C & L Enter’s, 532 U.S. at 421 nn.3-4 (noting that the law governing foreign sovereign immunity is instructive in the context of tribal sovereign immunity but declining to hold that tribal sovereign immunity is the same as state sovereign immunity); Sokaogon Gaming Enter. Corp. v. Tushie-Montgomery Assocs., Inc., 86 F.3d 656, 660 (7th Cir. 1996) (considering sovereign immunity under the Federal Torts Claims Act and the Tucker Act); Garcia v. Akwesasne Hous. Auth., 268 F.3d 76, 86 (2d Cir. 2001) (applying the principles of state and foreign sovereign immunity to hold that “sue and be sued” clause in a tribal ordinance does not waive sovereign immunity).


This reading of the “sue and be sued” clause is also consistent with the purpose of a Section 17 charter. The purpose of Section 17 of the IRA is to allow Indian tribes to conduct business through the “modern device” of corporations, Clay Smith, Tribal Sovereign Immunity: A Primer, 50 Advocate 19, 20 (2007) (quoting Opinion No. M-36515, 65 Interior Dec. 483, 484 (1958)), accord William V. Vetter, Doing Business with Indians and the Three “S”Es: Secretarial Approval, Sovereign Immunity, and Subject Matter Jurisdiction, 36 Ariz. L. Rev. 169 (1994), and practically speaking, conducting business through those entities entails empowering them to litigate in their own names to enforce contracts. That is, the “sue or be sued” clause is a practical necessity for a functioning Section 17 corporation, just like any other corporation. Indeed, a similar “sue or be sued” clause is included in many other Section 17 corporations. See Library of Congress, American Indian Constitutions and Legal Materials, available at http://www.loc.gov/law/help/american-indian-consts/index.php (last visited Feb. 3, 2017). Adopting plaintiffs’ broad reading the “sue and be sued” clause would mean that all those Section 17 corporations have waived their sovereign immunity. Nothing indicates that Section 17 was meant to force tribal corporations to waive sovereign immunity.
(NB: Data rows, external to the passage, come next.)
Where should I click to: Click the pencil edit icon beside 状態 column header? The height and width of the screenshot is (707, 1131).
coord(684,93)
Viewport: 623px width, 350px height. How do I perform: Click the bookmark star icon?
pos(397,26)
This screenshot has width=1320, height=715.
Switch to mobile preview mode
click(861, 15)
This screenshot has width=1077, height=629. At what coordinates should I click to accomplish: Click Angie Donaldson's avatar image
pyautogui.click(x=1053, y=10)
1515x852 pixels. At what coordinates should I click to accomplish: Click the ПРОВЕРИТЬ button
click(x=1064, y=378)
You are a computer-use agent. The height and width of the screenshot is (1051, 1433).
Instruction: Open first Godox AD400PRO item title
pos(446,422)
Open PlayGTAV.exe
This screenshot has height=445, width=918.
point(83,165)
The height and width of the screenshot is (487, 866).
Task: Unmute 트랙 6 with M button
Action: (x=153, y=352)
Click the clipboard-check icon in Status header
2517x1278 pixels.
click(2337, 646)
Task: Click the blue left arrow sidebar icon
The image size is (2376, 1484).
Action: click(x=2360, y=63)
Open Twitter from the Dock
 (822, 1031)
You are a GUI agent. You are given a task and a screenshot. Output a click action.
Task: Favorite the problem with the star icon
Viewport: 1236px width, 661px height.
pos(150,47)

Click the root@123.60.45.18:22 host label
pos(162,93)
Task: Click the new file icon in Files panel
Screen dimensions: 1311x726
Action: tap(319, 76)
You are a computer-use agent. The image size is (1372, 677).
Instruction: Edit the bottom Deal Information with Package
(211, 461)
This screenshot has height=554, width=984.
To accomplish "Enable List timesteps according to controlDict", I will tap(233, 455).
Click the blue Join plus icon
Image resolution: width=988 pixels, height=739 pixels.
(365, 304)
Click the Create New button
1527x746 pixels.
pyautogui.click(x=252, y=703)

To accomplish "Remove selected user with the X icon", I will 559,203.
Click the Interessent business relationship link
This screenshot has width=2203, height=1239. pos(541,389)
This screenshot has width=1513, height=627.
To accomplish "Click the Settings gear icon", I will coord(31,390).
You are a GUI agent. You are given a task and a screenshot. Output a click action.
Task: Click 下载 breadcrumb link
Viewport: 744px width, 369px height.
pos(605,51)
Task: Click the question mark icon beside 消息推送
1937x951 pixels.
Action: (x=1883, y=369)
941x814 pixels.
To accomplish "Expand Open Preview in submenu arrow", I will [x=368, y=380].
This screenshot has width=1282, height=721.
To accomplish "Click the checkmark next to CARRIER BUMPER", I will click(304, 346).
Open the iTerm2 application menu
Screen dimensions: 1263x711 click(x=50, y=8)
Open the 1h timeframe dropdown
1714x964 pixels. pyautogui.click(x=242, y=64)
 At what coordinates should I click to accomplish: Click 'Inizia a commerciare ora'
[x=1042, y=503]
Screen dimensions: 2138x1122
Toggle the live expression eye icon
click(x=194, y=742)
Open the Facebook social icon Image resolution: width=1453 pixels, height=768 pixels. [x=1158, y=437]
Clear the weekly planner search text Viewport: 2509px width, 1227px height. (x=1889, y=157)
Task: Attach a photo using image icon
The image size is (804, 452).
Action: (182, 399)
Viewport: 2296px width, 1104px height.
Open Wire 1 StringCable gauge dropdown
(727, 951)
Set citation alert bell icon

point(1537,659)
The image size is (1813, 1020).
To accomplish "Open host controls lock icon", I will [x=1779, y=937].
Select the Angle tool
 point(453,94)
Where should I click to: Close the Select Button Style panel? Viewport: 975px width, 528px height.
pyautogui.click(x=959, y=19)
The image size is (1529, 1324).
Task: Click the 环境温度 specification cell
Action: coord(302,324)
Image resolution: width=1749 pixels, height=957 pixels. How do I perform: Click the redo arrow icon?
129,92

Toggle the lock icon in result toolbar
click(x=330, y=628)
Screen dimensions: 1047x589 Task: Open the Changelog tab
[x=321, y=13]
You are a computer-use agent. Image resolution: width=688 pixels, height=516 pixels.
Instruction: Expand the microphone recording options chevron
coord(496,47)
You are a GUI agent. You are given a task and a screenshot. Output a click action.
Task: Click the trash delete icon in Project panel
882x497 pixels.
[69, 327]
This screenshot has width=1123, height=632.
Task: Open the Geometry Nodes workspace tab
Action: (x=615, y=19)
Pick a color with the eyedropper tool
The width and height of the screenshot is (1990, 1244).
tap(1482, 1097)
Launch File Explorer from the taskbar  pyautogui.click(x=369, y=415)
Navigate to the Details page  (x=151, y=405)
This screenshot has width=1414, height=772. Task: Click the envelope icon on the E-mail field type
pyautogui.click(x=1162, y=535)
The Lac du Flambeau Tribal Code, cited by plaintiffs, is publicly available. See Lac du Flambeau Tribal Code §§ 47.101-03, available at http://www.ldftribe.com/pages/23/Court-Ordinances/ (last visited Jan. 26, 2017).


Theobald again contends that she should be allowed to discover the relationship between the Tribe and L.D.F. Business Development. But her own allegations and the documents referenced in her complaint demonstrate that L.D.F. Business Development is a governmental subdivision of the Tribe. Accordingly, the court will deny Theobald’s request for discovery.